▶ **ACTIVITY**:
Exactly and only the lines from the line holding "Given: Open the Sort dropdown" to the end of the records should be reproduced. Leave pictures out.

▶ **EXERCISE INPUTS**:

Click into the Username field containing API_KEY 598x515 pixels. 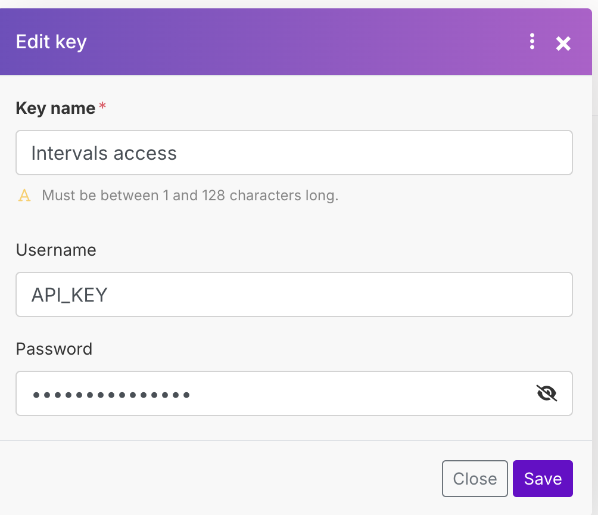point(294,294)
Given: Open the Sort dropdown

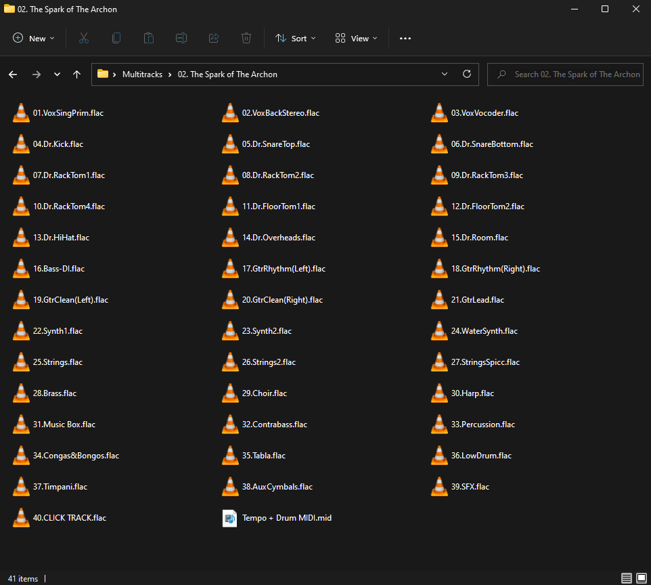Looking at the screenshot, I should click(295, 38).
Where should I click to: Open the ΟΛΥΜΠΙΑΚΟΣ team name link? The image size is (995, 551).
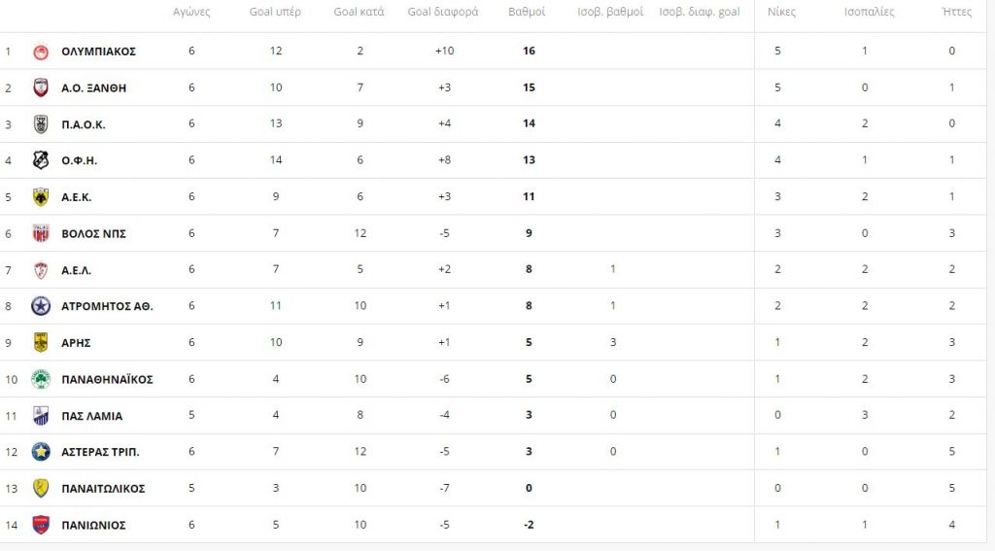click(x=98, y=52)
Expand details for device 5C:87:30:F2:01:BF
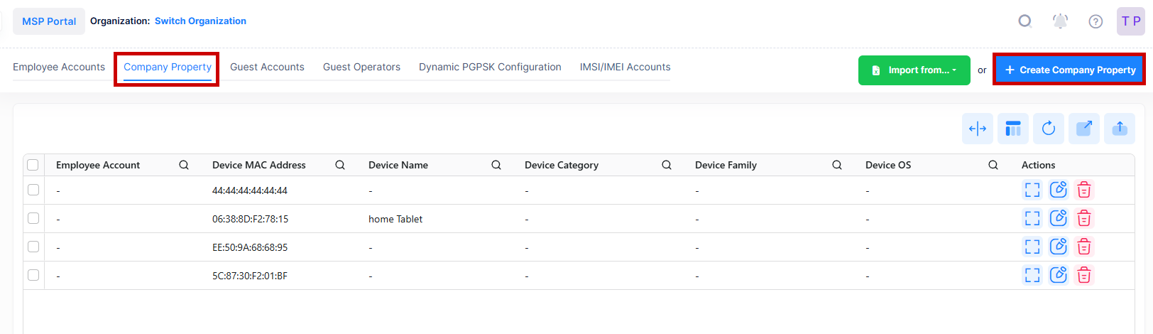Screen dimensions: 1153x334 (1032, 275)
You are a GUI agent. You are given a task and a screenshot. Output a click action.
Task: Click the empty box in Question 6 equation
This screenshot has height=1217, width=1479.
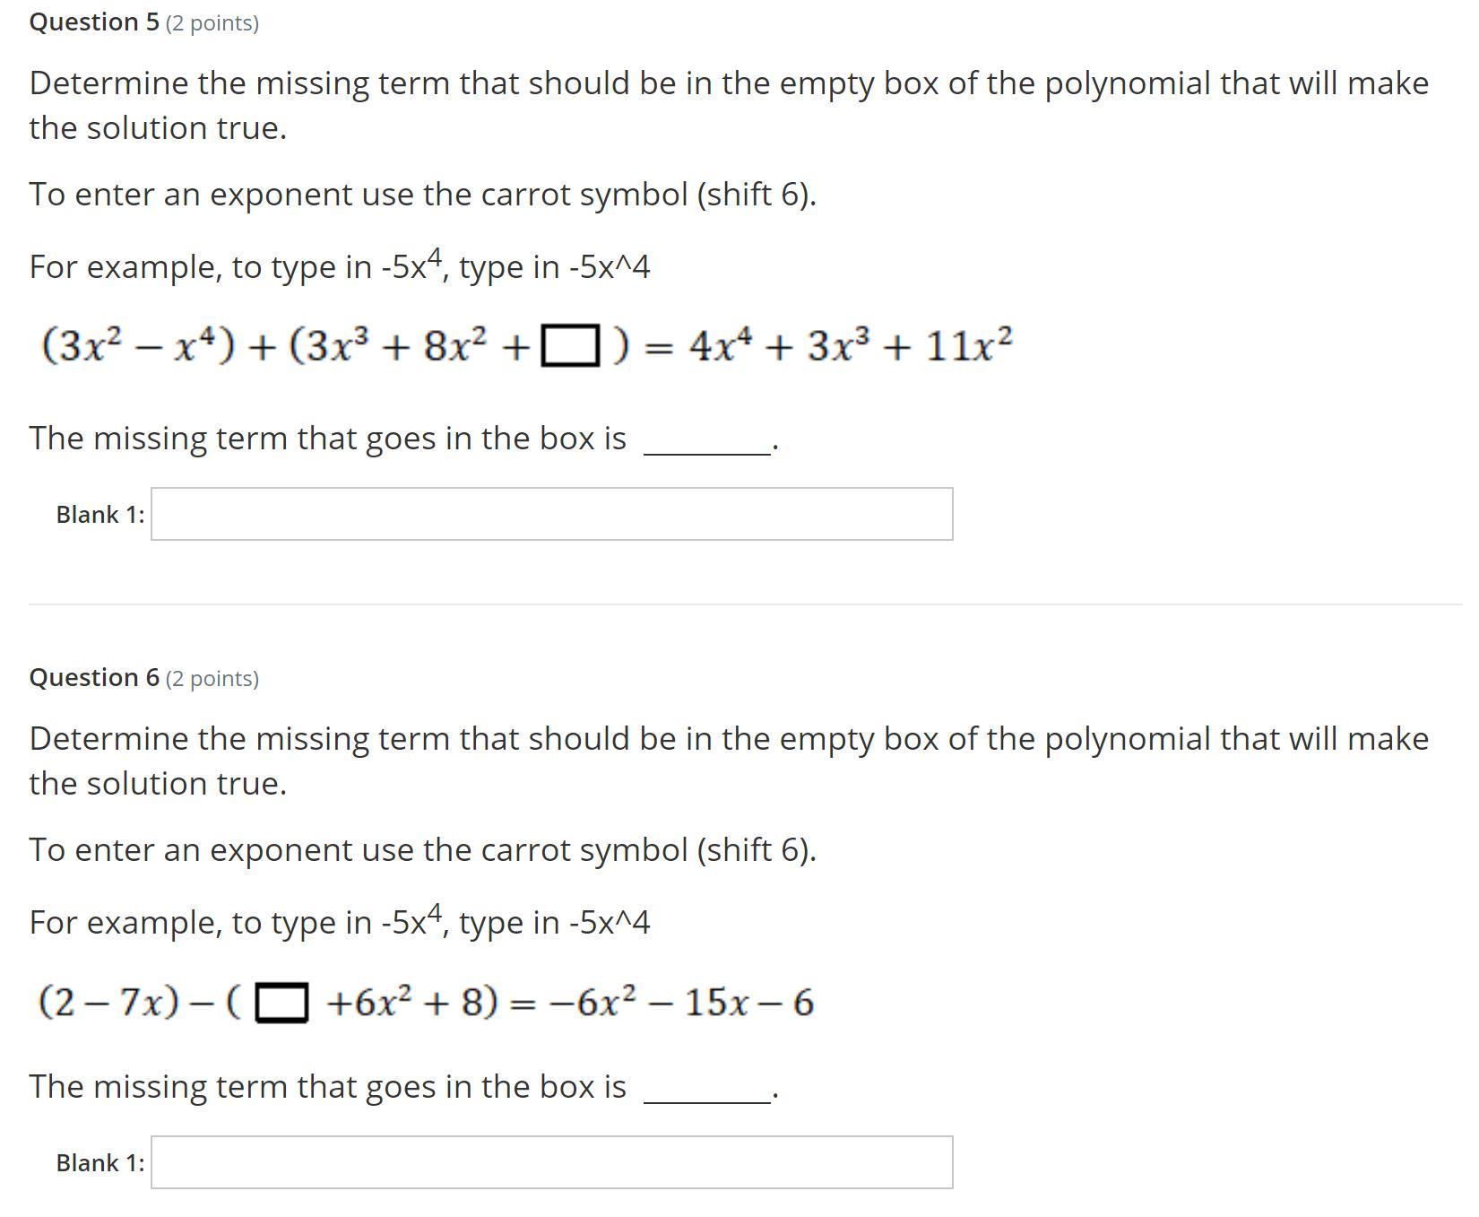[281, 1003]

▶ **YOUR RESPONSE**:
Given: Open the Sort dropdown

Looking at the screenshot, I should click(295, 38).
Where should I click to: Open the ΟΛΥΜΠΙΑΚΟΣ team name link? The image size is (995, 551).
click(x=98, y=52)
Expand details for device 5C:87:30:F2:01:BF
Screen dimensions: 1153x334 (1032, 275)
You are a GUI agent. You are given a task and a screenshot. Output a click action.
Task: Click the empty box in Question 6 equation
This screenshot has height=1217, width=1479.
[281, 1003]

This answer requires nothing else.